In Search of Sensory Experiences
Founded in 2019 by material and interaction designer Bonnie Hvillum, Natural Material Studio explores the potential of underappreciated or unseen materials and spaces to create highly engaging, sensory experiences.
Hvillum has always been concerned about sustainability within the design industry; through her studio, she explores innovative new applications for the residue we leave behind by researching, designing, and producing unique, bio-based materials. Describing her approach as "very childish, with a naive beginner's mind," she works at the intersection between art, science, and design for clients including Noma, Frama, Dinesen, and Calvin Klein. In 2023 she named the first winner of the prestigious Bentley Lighthouse Award. The Award recognises designers who are curious and courageous in their approach and whose work has had a beneficial impact on social and environmental sustainability, inclusivity or community empowerment.

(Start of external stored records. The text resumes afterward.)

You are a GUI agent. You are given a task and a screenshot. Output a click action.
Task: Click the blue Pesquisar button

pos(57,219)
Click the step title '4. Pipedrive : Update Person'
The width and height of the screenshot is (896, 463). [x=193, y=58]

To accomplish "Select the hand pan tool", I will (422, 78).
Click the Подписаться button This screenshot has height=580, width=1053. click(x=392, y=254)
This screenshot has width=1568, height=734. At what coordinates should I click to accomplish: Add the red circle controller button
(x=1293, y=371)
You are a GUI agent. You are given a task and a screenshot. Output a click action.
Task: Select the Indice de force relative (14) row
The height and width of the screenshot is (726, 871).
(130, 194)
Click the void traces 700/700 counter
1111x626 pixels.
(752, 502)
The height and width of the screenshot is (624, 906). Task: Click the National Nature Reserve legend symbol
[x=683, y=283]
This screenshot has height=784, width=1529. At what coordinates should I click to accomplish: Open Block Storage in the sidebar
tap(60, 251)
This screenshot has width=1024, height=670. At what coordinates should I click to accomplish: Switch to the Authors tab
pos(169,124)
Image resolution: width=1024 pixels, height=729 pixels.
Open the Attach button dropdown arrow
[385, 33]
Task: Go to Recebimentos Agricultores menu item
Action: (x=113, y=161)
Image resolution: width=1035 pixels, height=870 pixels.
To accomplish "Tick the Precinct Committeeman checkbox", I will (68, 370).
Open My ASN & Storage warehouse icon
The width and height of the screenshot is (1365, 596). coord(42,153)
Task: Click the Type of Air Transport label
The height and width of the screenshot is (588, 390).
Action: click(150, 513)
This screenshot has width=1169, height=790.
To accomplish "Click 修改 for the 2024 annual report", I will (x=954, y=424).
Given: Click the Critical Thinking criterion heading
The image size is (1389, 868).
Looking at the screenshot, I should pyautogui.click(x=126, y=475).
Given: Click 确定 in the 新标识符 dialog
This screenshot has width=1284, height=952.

How does Natural Material Studio work with sustainable materials?
Natural Material Studio is a cross-disciplinary Danish design company that drives toward expanding our collective understanding of and relation to materials. To do so, the studio works from a renewable and circular point of view, with science, biology, technology, design, and art as the building blocks for every project. We strive to create the new normal for sustainable living.
What is the exhibition's theme or subject, and how does it relate to the overarching theme of 3daysofdesign this year [2023], "Collaboration"?
- All our work centers around the human-material interaction in the context of a given space. We live in a fluid system where everything informs and influences, and we want to bring that fact forward as the core - not only of our practise, but also of this exhibition. We hope to sow the seeds of understanding that the world is not human centered, but that we are part of a much larger, complex, situational whole. We believe this perspective will help us shift the way we perceive nature - seeing it not as a "separate entity" we can control or extract resources from, but rather something we as humans are part of, and living in harmony with.
How do you see your work evolving in the years to come? What are the primary issues or concerns you see in your industry and how do you hope to engage with them?
- I see our studio growing organically and expanding its multi-disciplinary work. We would like to continue working in site-specific installations that exist at the intersection of science, art, and design, with sculptural elements that have a function as well as a narrative.